Assim, a menor demanda resultou em quedas nas cotações desse grão em algumas praças, mas a restrição vendedora sustentou os valores em outras. Em Em Itapeva (SP), na sexta-feira (6/3), a cotação do grão de nota 9 ou superior estava em R$ 343,75 a saca de 60 quilos, um recuo de 0,75% desde o início do mês.
Para o feijão-carioca comum, a menor presença compradora, aliada ao maior interesse de venda, pressionou as cotações na primeira semana de março em todas as regiões acompanhadas pelo Cepea. No noroeste de Minas Gerais, a cotação dessa categoria estava em R$ 307,71 a saca na sexta-feira, recuo de 3,92% em relação ao primeiro dia útil de março.

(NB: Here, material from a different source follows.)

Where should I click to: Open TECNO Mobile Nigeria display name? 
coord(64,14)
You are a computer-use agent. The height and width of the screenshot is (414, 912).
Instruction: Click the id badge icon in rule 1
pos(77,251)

Quanto ao feijão-preto, o equilíbrio entre a entrada da entressafra do Paraná, os estoques previamente formados e a perspectiva de redução de área na segunda safra paranaense tem sido um fator relevante nas negociações. Em relação aos preços, a menor presença compradora resultou em desvalorizações em parte das praças. Na metade sul do Paraná, o Cepea registrou a cotação de R$ 189,35 no dia 6, redução de 0,42% em uma semana.